Showing posts with label grief. Show all posts
Showing posts with label grief. Show all posts

Thursday 1 April 2021

Is a little compassion too much to ask for?


 It is so difficult to adjust to a new normal after a diagnosis. After many years of wondering why I had all over pain and tiredness, I finally got a diagnosis of fibromyalgia.

I was relieved that I had a name to put to the painful syndrome that sucked the life out of me and added to my woes as a sufferer of angina, arthritis and back pain. And polymyalgia rheumatica thrown into the mix.

It made sense that with all these ailments, I would be finding it more difficult, or even impossible to do the chores that after a lifetime of being a wife and mother, were familiar and regular as the rising and setting of the sun.

With the newest diagnosis, came a depression because not only was I totally frustrated with having to constantly adjust to my new normal, but I was not afforded much compassion or understanding from others.

It was intimated, but not said, that I was lazy and using ill health as an excuse to be lazy. Nothing could be further from the truth. I was laid low emotionally as well as physically.

These days, it is rare to find someone who is compassionate for the chronically ill and/or aged. And it compounds the frustration and anger one can feel as one goes through the cycles of grief with a new diagnosis that limits one further.

I know a little understanding from others would go a long way to help me adjust and accept it every time I am faced with a new normal. 

Sadly, not only do most people now not want to listen about chronic illness, but they don't want to know. 

It's not a hard thing to commiserate with the trampled flower bowing under the weight of pain and illness and later, stigma. 

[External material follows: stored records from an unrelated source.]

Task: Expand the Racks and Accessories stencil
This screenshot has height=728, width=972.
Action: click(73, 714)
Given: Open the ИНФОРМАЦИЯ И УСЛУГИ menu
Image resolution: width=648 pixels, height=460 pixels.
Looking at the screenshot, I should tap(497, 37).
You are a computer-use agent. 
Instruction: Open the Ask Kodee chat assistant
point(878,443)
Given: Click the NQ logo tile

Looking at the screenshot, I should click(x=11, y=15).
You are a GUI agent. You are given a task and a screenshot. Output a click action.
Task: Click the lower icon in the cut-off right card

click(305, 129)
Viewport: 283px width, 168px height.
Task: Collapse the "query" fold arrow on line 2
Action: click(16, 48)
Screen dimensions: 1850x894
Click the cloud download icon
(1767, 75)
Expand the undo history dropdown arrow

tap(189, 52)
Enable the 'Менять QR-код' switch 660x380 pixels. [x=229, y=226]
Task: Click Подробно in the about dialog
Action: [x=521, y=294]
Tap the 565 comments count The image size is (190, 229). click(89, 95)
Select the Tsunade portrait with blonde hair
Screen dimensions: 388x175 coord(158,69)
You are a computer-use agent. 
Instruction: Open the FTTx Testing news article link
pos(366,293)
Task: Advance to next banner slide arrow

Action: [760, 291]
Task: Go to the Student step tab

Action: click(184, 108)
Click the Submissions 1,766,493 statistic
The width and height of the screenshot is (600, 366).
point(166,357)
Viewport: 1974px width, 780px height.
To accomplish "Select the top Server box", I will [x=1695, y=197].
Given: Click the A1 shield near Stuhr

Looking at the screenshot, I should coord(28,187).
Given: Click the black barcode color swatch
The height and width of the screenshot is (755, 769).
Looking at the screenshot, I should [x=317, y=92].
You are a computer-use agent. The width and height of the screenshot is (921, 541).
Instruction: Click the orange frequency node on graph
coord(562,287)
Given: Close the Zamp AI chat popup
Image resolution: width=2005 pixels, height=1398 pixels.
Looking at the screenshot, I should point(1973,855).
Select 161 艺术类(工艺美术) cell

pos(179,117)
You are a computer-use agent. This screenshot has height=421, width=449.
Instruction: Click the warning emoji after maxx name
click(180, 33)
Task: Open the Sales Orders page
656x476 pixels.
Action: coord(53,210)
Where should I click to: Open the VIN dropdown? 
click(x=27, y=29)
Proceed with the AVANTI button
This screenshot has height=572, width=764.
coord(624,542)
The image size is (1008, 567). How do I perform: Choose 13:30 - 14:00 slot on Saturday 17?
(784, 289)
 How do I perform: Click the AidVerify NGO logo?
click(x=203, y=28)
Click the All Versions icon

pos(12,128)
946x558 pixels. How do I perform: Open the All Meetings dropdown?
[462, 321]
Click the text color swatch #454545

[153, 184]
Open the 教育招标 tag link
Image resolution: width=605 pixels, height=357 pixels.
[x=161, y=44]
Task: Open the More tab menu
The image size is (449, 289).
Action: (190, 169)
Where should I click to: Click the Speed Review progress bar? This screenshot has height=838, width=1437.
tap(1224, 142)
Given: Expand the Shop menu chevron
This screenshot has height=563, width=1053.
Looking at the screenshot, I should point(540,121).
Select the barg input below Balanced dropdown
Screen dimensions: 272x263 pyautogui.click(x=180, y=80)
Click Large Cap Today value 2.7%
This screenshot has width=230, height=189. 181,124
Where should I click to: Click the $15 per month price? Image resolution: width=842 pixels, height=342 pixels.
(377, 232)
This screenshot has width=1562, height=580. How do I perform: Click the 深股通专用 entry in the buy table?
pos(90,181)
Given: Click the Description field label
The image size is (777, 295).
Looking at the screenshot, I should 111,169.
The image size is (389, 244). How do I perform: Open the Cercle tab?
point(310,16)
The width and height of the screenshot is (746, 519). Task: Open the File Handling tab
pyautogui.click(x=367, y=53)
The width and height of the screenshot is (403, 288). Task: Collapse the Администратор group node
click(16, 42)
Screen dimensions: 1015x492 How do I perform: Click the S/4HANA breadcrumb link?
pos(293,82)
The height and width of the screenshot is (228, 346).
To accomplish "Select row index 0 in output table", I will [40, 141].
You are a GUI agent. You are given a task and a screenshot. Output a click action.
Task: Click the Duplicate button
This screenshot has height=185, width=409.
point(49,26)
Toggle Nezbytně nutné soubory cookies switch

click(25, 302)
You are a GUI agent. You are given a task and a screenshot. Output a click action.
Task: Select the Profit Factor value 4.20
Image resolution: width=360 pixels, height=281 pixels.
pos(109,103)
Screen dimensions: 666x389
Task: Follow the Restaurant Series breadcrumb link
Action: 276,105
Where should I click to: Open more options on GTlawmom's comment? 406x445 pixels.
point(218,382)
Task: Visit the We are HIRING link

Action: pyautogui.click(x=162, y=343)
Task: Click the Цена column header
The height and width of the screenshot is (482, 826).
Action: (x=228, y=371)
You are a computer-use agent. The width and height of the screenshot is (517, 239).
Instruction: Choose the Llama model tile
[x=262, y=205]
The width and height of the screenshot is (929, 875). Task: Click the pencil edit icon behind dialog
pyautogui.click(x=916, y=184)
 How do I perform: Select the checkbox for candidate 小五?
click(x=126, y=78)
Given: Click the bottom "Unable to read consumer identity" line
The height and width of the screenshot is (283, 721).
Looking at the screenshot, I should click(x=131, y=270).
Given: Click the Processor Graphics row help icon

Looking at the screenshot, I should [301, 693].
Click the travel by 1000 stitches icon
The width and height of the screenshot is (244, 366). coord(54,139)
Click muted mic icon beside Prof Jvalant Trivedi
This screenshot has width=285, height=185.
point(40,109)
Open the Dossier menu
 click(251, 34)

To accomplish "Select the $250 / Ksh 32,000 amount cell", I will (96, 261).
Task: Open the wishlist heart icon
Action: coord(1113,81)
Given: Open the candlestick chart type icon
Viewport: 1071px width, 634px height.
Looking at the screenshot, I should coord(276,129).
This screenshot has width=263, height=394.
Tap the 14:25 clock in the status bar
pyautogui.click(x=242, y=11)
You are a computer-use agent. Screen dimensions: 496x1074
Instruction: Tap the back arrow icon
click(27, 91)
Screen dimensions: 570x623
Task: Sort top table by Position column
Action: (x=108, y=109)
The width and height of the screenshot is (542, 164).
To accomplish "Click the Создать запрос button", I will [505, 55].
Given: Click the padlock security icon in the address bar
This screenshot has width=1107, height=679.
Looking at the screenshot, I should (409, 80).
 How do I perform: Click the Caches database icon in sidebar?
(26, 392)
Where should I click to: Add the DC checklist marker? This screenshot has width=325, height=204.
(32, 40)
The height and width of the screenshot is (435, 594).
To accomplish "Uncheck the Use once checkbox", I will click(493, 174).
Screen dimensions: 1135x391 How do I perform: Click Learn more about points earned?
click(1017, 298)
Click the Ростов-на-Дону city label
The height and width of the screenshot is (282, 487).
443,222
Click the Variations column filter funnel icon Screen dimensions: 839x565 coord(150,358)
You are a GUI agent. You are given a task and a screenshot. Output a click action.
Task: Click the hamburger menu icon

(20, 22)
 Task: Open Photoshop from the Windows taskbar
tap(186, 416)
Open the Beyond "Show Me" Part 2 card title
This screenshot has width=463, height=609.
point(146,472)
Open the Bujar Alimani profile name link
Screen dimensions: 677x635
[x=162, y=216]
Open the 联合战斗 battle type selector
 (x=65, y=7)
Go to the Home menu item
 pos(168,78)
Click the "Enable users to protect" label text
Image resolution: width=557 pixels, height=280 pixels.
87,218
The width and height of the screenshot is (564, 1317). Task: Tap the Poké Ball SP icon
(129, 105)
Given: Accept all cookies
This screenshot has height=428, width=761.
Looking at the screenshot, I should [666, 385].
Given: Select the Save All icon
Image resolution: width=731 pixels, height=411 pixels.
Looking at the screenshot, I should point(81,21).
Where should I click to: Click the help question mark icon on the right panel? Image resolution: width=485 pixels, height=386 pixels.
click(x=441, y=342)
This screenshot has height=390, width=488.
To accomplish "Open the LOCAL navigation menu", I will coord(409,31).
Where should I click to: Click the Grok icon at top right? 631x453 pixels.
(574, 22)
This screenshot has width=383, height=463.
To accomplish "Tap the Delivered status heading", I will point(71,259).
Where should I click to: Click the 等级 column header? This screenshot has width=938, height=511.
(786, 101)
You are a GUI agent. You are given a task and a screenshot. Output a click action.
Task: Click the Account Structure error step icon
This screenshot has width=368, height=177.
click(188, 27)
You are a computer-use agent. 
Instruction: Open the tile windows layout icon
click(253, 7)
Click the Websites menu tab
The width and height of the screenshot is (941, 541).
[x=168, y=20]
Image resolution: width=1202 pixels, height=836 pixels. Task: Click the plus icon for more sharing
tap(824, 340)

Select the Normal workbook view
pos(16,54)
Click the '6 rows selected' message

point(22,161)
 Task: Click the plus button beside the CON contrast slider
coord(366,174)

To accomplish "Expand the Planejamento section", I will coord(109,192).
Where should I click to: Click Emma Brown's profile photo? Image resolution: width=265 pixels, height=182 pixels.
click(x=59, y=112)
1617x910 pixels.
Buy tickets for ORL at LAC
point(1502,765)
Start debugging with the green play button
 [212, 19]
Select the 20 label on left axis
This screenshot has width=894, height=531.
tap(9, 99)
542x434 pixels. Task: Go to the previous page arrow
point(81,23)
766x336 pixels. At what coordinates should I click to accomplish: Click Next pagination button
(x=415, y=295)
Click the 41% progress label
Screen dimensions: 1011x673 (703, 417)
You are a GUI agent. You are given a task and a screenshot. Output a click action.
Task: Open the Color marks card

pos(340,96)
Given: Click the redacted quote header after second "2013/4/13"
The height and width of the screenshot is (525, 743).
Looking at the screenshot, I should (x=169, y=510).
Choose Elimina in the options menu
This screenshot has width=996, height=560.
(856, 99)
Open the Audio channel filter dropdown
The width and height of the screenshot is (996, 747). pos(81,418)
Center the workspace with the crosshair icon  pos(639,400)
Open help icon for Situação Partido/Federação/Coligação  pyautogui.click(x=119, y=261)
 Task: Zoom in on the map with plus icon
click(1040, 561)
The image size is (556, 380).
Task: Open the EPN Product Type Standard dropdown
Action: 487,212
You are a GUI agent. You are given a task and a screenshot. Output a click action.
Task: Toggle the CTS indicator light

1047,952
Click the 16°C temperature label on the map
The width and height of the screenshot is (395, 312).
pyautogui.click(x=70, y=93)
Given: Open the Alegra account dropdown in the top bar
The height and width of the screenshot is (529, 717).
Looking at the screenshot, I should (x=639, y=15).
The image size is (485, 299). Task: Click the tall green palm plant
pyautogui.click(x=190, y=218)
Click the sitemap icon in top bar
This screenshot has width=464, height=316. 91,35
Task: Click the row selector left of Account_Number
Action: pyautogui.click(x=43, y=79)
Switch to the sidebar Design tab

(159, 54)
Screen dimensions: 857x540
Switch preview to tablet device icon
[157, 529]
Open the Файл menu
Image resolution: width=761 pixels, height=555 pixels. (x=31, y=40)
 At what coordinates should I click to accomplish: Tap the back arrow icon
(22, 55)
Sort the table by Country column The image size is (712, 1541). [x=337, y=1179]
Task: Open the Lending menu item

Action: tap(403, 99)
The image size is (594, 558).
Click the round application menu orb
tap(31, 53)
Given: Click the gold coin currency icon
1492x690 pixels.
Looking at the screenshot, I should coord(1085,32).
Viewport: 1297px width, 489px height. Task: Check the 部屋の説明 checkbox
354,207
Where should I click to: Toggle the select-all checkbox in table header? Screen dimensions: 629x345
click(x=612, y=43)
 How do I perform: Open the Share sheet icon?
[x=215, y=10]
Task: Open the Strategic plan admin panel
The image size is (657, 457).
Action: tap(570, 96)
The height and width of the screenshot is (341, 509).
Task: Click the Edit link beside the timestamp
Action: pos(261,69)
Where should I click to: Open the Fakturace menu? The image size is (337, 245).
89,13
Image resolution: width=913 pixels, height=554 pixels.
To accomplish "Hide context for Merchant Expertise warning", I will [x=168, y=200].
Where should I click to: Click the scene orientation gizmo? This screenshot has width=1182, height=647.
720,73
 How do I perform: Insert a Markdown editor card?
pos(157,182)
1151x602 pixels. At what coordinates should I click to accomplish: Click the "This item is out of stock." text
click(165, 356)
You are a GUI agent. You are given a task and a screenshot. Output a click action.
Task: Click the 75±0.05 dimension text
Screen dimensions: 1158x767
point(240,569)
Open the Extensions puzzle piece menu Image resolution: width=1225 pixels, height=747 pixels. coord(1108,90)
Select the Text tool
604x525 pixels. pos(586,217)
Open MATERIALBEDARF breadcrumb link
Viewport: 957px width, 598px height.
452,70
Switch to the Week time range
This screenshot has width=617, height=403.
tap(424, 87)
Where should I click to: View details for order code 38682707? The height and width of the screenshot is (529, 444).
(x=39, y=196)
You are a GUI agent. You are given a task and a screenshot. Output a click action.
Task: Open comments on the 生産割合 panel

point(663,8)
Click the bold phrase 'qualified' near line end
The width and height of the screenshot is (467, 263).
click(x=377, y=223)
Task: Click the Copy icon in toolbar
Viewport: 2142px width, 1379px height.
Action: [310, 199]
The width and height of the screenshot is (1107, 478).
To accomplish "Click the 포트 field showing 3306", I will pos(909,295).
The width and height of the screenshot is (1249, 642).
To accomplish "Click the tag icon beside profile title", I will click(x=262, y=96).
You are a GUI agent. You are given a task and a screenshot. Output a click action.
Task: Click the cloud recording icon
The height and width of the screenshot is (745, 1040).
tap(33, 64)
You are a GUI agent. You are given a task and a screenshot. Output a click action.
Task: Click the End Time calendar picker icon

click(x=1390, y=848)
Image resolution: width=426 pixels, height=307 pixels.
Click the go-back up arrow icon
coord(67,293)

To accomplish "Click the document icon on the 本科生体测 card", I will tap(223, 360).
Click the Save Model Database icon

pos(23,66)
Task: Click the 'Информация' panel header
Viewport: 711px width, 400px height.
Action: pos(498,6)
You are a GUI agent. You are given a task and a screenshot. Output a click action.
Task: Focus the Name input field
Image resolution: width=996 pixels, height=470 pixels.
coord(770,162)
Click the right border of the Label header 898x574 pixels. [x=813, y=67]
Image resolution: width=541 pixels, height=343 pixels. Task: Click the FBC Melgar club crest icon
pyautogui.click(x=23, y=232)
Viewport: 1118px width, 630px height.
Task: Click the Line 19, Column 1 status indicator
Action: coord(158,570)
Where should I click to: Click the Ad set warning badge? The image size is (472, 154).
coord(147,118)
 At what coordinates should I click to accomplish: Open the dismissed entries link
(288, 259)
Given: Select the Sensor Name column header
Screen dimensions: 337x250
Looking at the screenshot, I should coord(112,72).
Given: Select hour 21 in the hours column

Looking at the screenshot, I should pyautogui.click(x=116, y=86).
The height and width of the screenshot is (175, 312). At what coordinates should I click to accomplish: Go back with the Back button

We don't necessarily ask for help from others, but is a little compassion too much to ask for? 


Saturday 9 January 2021

Grieve and move on!


When confronted with the diagnosis of a chronic health condition like fibromyalgia, we can often grieve for the stronger, healthier person we were before it and it's like any other form of grief. 

We are angry, we bargain, we accept it, we move on. The hardest part in moving on is linked with acceptance: we have to find our new normal. 

I find there's a period of anger and denial, then acceptance. And it varies with each of us.  

Acceptance is the pathway to moving forward. So it is critical that we come to acceptance by focussing on what we have left, rather than what chronic illness has taken away from us.

As in all grieving, no one can say how long it will take us to come to acceptance, but it must come so that we can find our new normal and live our new life in that new normal.

What chronic illness takes from us is more than the physical. But even so, despite feeling down emotionally, we should and must focus on what it hasn't taken.

I have days where I still mourn the loss of basic abilities like home cleaning, showering and walking far. Today is one of pain with fibromyalgia to the point that I can't straighten my fingers and even my eyes ache.. 

My to do list today is not big, but it. is. what. it. is.